La jurisprudence s'est chargée de dégager progressivement les critères de l'indentification du domaine public. Le législateur, lui, n'est intervenu que très récemment, et s'est contenté de consacrer les critères jurisprudentiels et de tenter de les encadrer et d'enrayer certains abus. Pour des raisons pratiques, cette étude ne mentionnera que les critères d'identification du domaine public de certaines personnes publiques ; celles visées à l'article L 1 du Code général de la propriété des personnes publiques, code qui n'a été institué que très récemment, par une ordonnance du 21 avril 2006. Les personnes qui y sont mentionnées sont l'Etat, les collectivités territoriales et les Etablissements publics. En effet, le domaine public des autres personnes publiques, c'est-à-dire des personnes suis generis, est soumis à des règles spéciales fixées dans les textes qui les régissent selon l'article L 2 du Code précité. La jurisprudence a mis en lumière deux séries de deux critères permettant de rattacher un bien au domaine public : il s'agit d'abord d'une théorie que l'on pourrait qualifier de classique qui se rattache à l'affectation du bien, puis d'une autre théorie construite, elle, autour de l'idée essentielle de la situation d'accessoire du domaine public.

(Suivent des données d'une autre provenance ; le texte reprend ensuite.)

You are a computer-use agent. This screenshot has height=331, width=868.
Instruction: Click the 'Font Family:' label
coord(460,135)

[...] Le Conseil d'Etat, lui, ne l'a reconnu que le 19 octobre 1956, par sa décision société le Béton. En 1956, il y a donc eu une certaine première extension du domaine public. Toutefois, très vite, dès la décision SNCF contre Epoux Giraud du 21 décembre 1956, l'admission de cette forme d'affectation à l'utilité publique fût assortie d'une condition supplémentaire : il faut que le bien fasse l'objet d'aménagements spéciaux. La jurisprudence a contourné cet obstacle à l'admission de l'appartenance d'un bien au domaine public par une appréciation très souple de l'aménagement spécial. [...]

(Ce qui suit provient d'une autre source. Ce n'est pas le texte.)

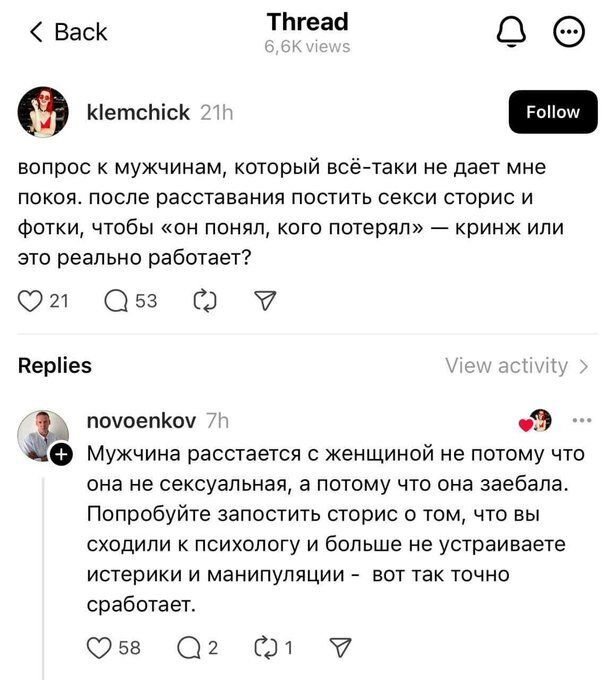Follow the klemchick account
The width and height of the screenshot is (615, 680).
pos(552,112)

[...] PARTIE 2 / Des dérives à l'essoufflement de la théorie de l'accessoire La nécessité d'une application du régime de la domanialité publique aux seuls biens à l'usage de tous ou à ceux présentant un lien effectif et étroit avec le service public s'est fait ressentir Le passage à cette conception restrictive de la règle de l'accessoire s'est opéré sous l'impulsion de la doctrine par le législateur et la jurisprudence A / La dérive de la théorie de l'accessoire et ses conséquences La jurisprudence moderne a eu tendance à utiliser excessivement la théorie de l'accessoire, et ainsi à étendre le régime de la domanialité publique à des éléments naturels ou artificiels qui ne présentaient pas de lien fonctionnel avec ce domaine ou qui n'étaient pas toujours nécessaires à l'usage du domaine public. Les arrêts rendus à propos d'une même affaire dits Commune d'Avignon du Tribunal administratif de Marseille rendu le 10 juillet 1968, et consorts Philip-Bingisser du Conseil d'Etat rendu le 28 janvier 1970 en sont clairement une illustration. En l'espèce, un canal d'assainissement situé à Avignon fait partie du domaine public de cette ville. Une voûte le recouvre ; elle est perçue comme étant l'accessoire du domaine public par application du critère de situation. [...]
[...] La règle de l'accessoire est donc pleinement utilisée comme critère alternatif à l'affectation. C'est un moyen d'étendre le domaine public en dehors de toute notion d'affectation, qui a parfois été utilisé sans limites par les juridictions administratives Le phénomène d'extension du domaine public dont une des causes est la théorie de l'accessoire n'est pas satisfaisant, et ce pour diverses raisons. D'abord, il conduit à étendre un peu plus l'application de règles juridiques spécifiques liées au régime de la domanialité publique, telle que l'inaliénabilité du bien litigieux, règle qui se justifie par une volonté de protection du patrimoine commun. [...]
[...] Le Conseil d'Etat a affirmé que le contrat liant les exploitants du café construit sur cette dalle comportait occupation du domaine public : le café est donc perçu, en quelque sorte, comme l'accessoire indirect l'accessoire de l'accessoire du canal d'assainissement, alors même que celui-ci n'est utilisé qu'à des fins privées. Cet arrêt semble bien étendre déraisonnablement la notion de contrat comportant occupation du domaine public, et par là même, la théorie de l'accessoire, et cela, sans limite. S'en amusant, et pour montrer l'absurdité de la situation, le juriste A. [...]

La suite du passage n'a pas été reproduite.